Data for review —
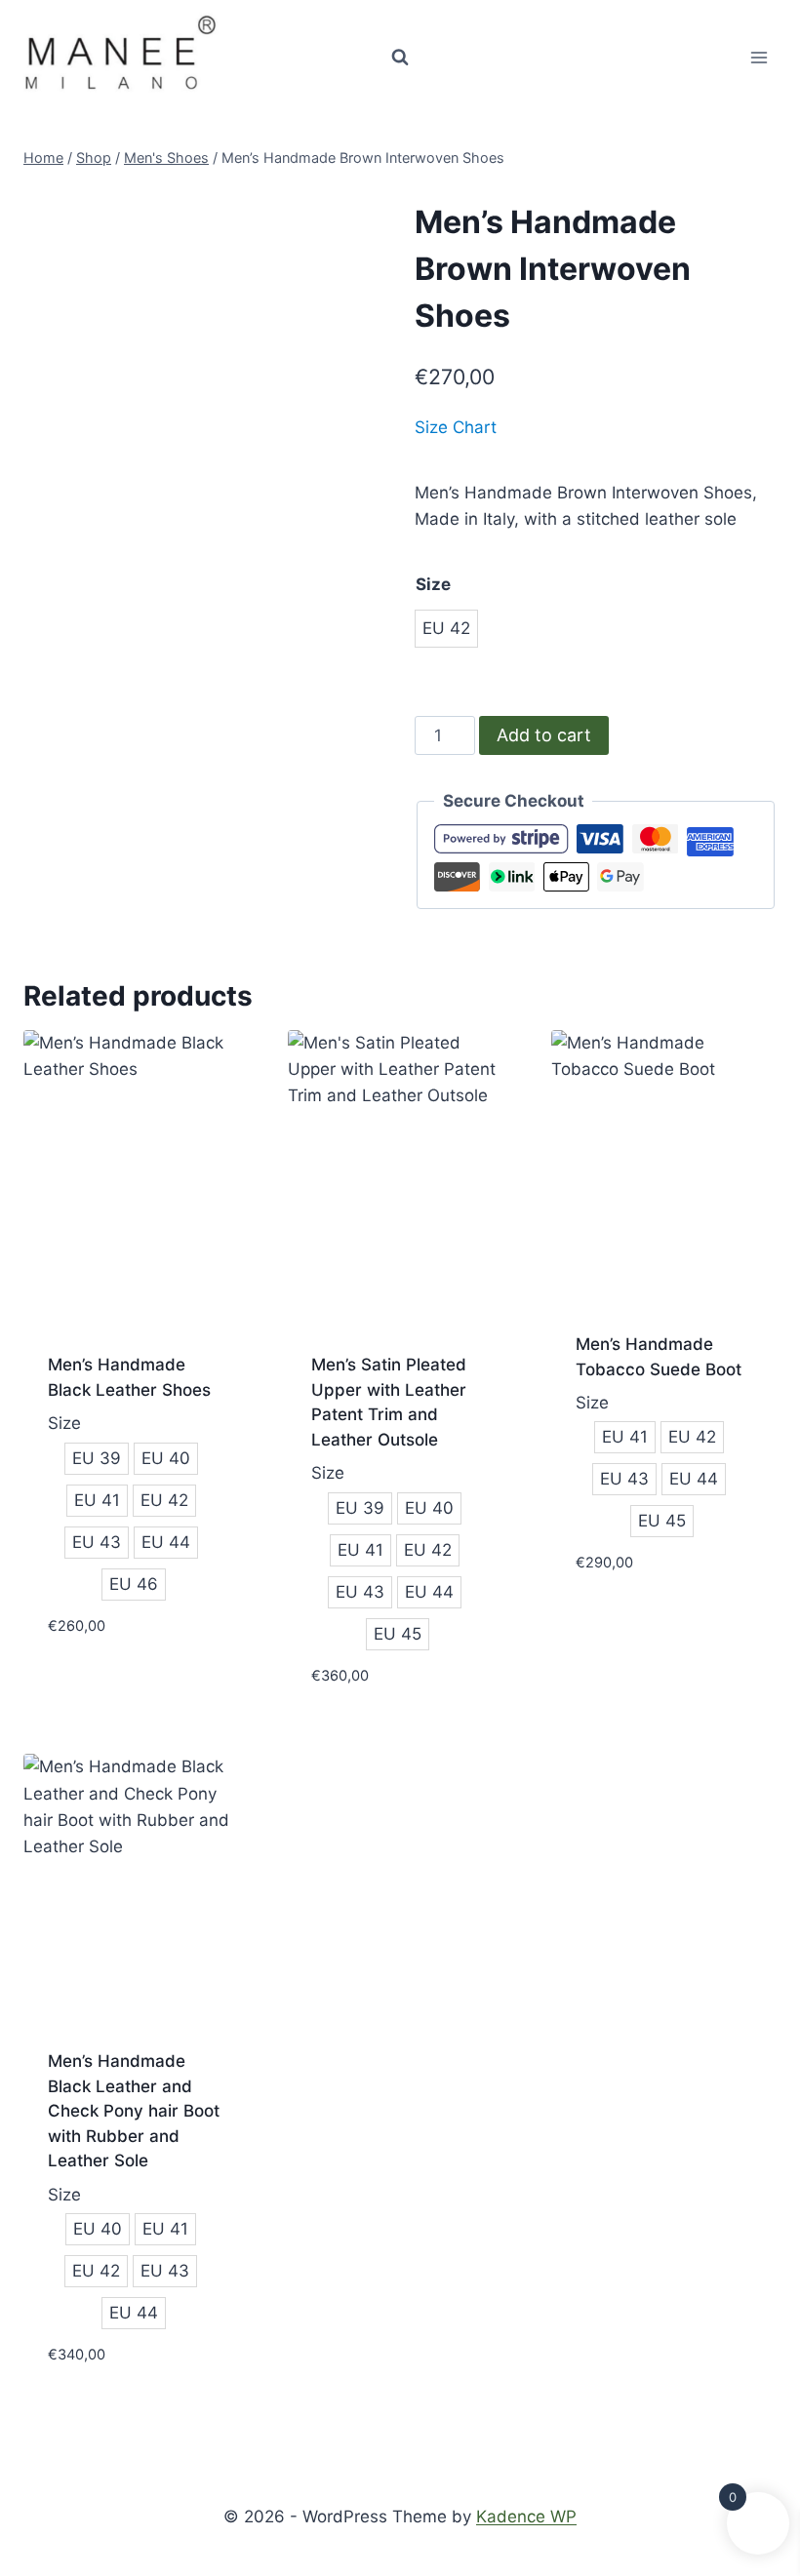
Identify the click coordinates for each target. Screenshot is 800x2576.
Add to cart (544, 735)
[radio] (446, 629)
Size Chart (456, 427)
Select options (110, 1683)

Task prompt —
Please give the material above again in full, with no pictures in your version.

Problem solution —
Identify the click coordinates for each target. Screenshot is 800x2576.
Add to cart (544, 735)
[radio] (446, 629)
Size Chart (456, 427)
Select options (110, 1683)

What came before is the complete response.